Now American promoters are offering rodeos as an alternative to the sport. Dozens of America's top rodeo cowboys have taken their show to Europe, and their tour starts at bullfighting rings in Spain.
In the municipal bullring in Guadalajara, a small city near Madrid, a bilingual emcee tries to fire up the crowd as "Miss Rodeos" waving the Stars and Stripes ride out on Harley-Davidsons. The cowboys rope, steer and ride broncos, as the high-decibel sound system shakes the arena's foundations.
Crowds at the bullring normally watch in silence as matadors face down bulls in a fight to the death. This is something completely different — and a culture shock for many audience members.

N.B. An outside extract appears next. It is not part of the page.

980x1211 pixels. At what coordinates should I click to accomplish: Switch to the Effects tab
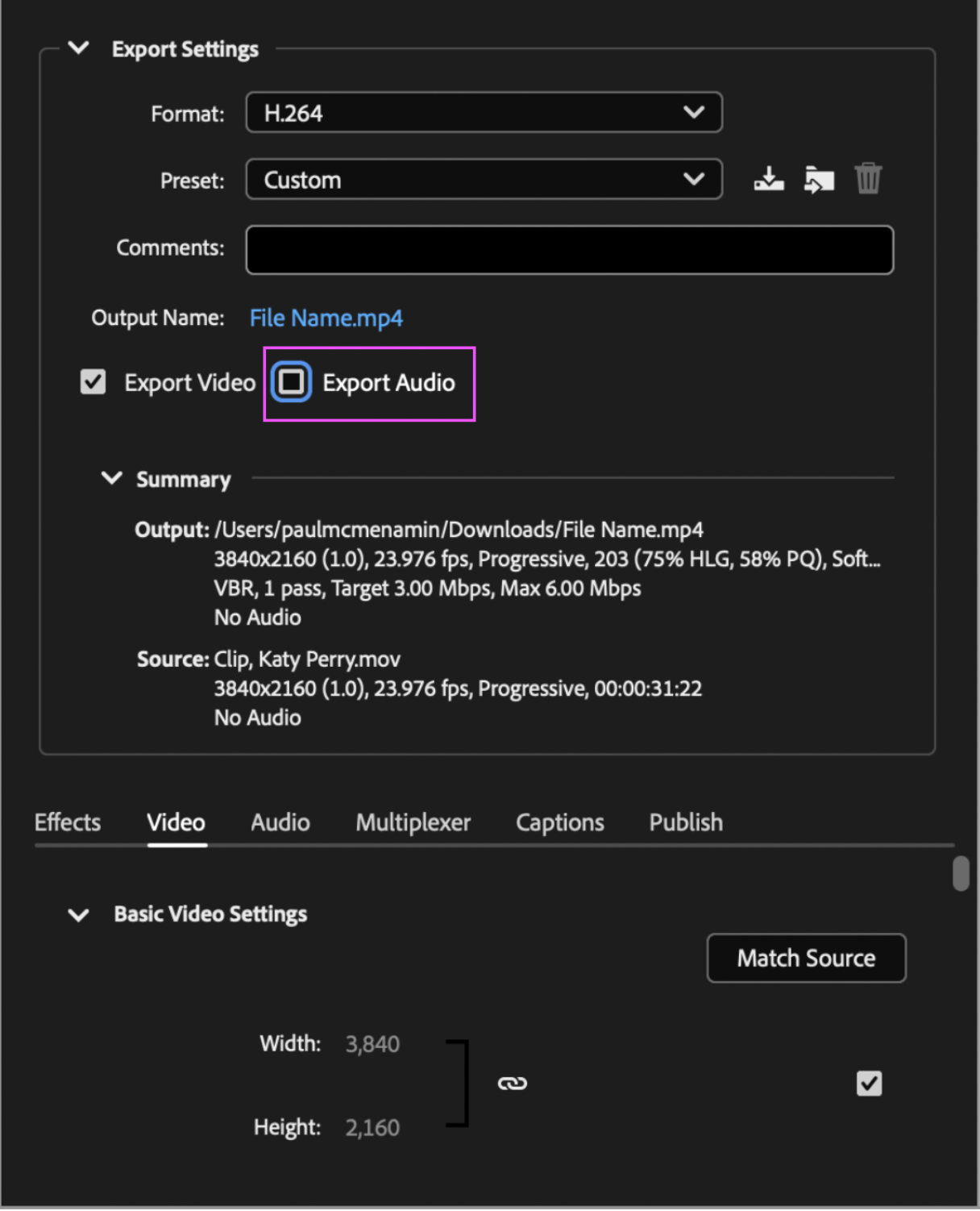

"This is very odd," Josefina Palafox says. The older woman with the perfect hairdo sits primly, clutching a purse on her lap. She didn't plan to be here; she and a friend were just out for an evening stroll.

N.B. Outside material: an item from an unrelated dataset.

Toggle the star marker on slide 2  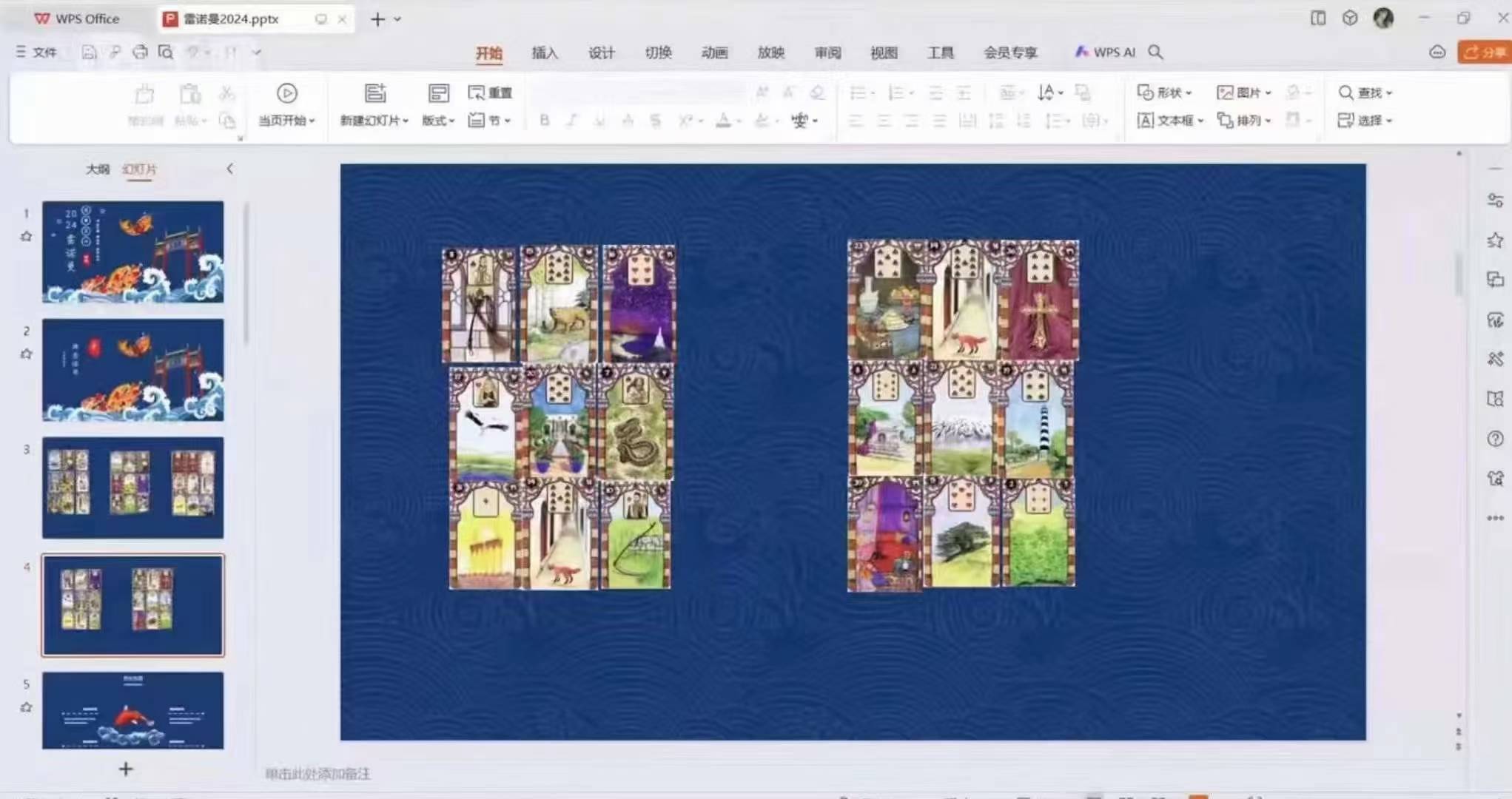[x=27, y=354]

"And we saw the commotion and decided to see what it was all about," she says. "It's very American. And we like it."
Well, not quite. Her friend, Conchita Ruza, is not so keen.
"I'll stick to the bullfights. They're a lot nicer. First of all, you don't have all this racket. Secondly, the bull is a beautiful animal. And lastly," she says, "I'm Spanish."

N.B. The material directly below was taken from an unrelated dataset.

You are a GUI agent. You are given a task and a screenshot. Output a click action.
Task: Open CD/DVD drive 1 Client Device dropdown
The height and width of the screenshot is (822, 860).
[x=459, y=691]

Outside the ring, there's been criticism of the rodeo. One commentator argued in El Mundo newspaper that rodeos in Spain are as culturally misplaced as bullfighting in the U.S.
The rodeos celebrate a facet of Americana that European cultural snobs love to sneer at: the flag-waving, the country music, the cowboys in 10-gallon hats.
Mike Beers, a world champion team roper from Oregon, says he thinks the rodeo will be a hit in Spain. Increasing numbers of people tell pollsters they feel queasy about bulls being killed in the ring.
"You know, they're used to seeing the bull. When they get done with him here, they drag him out on a sled," Beers says. "We rope the steer by the feet here. We get done with him, he jumps up and runs out of the arena. The crowd loves it."
Children in the crowd — more accustomed to shouting "ole!" — shout "yee-haw."
Alba Perez, 10, says she loves animals and now prefers the rodeo because they do more "stuff."
"And they don't kill the bull," she says.
The rodeo may have its origins in the American West at a time when it belonged to Spain. But this spectacle couldn't be more un-Spanish — and that's a big part of its appeal.